**Set problem**
Rewrite all the items below, swapping "screenshot" for "image" and changing nothing else. Leave the pictures out.

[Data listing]
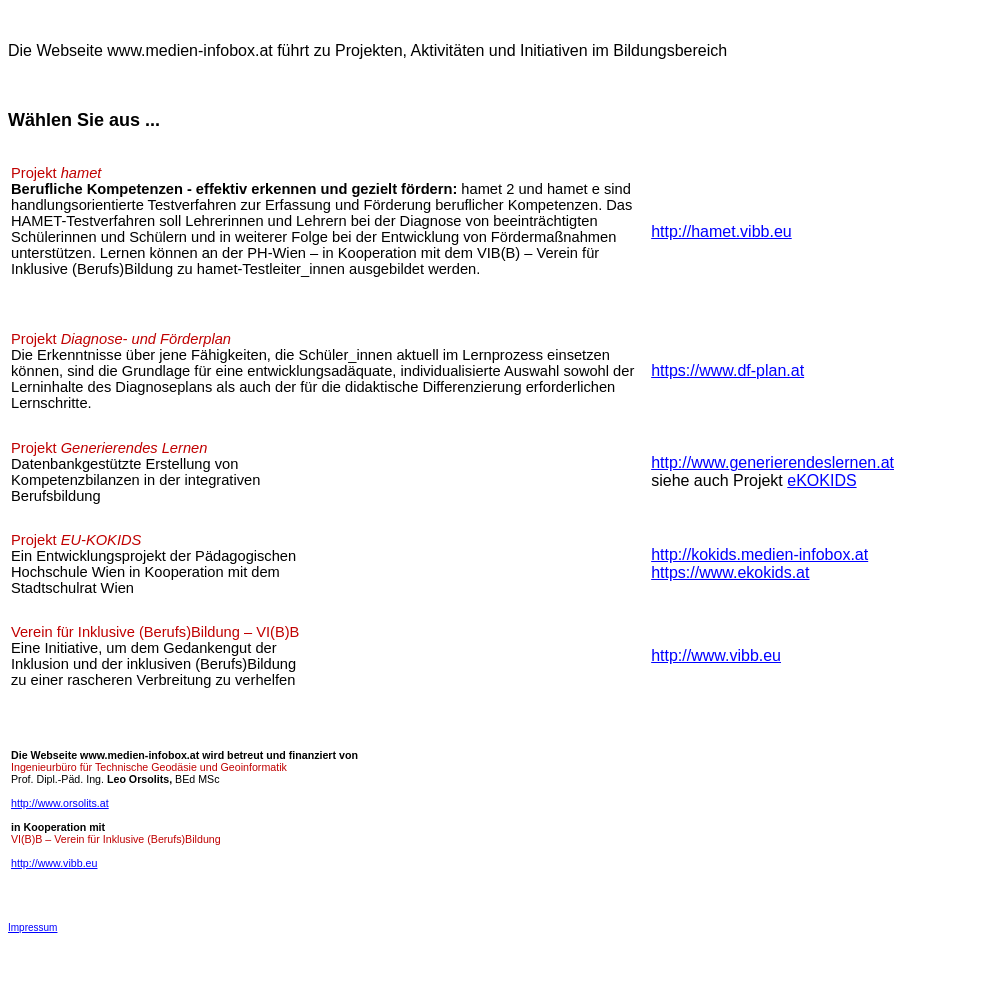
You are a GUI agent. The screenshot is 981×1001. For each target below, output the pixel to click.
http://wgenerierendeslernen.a (772, 462)
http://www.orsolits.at (60, 803)
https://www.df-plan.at (727, 370)
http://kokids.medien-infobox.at (759, 554)
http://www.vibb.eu (716, 655)
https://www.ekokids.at (730, 572)
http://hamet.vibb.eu (721, 231)
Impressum (32, 927)
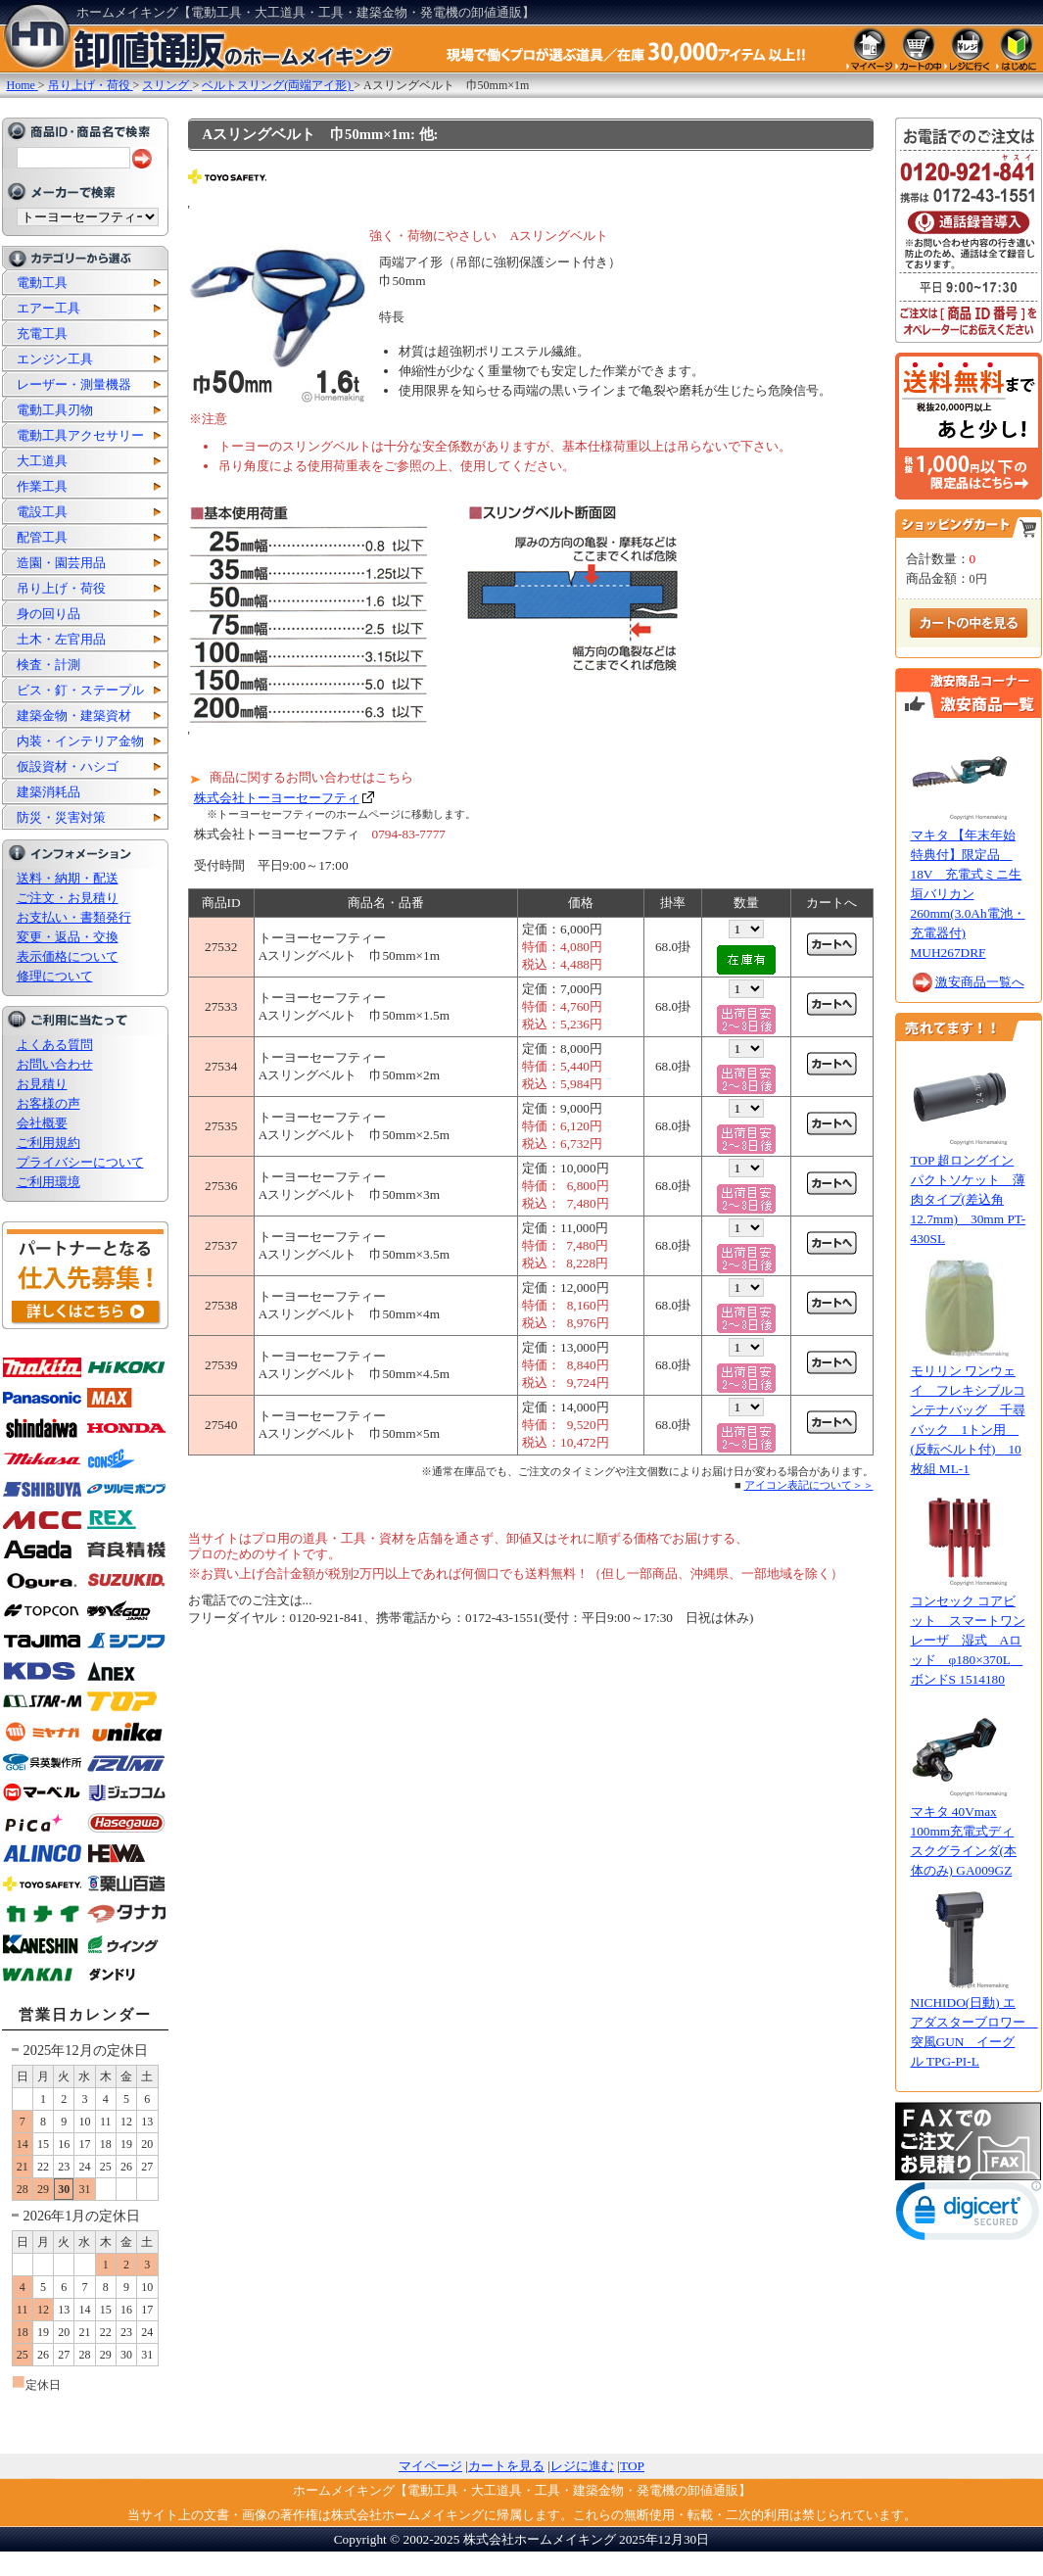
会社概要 (42, 1123)
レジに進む (582, 2465)
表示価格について (68, 956)
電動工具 (42, 282)
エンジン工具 (55, 359)
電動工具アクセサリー (80, 435)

**Exercise output**
You are a GUI agent. The image is 981×1001. For each target below, output the pixel to click.
http://wgenerierendeslernen.a (772, 462)
http://www.orsolits.at (60, 803)
https://www.df-plan.at (727, 370)
http://kokids.medien-infobox.at (759, 554)
http://www.vibb.eu (716, 655)
https://www.ekokids.at (730, 572)
http://hamet.vibb.eu (721, 231)
Impressum (32, 927)
会社概要 (42, 1123)
レジに進む (582, 2465)
表示価格について (68, 956)
電動工具 (42, 282)
エンジン工具 (55, 359)
電動工具アクセサリー (80, 435)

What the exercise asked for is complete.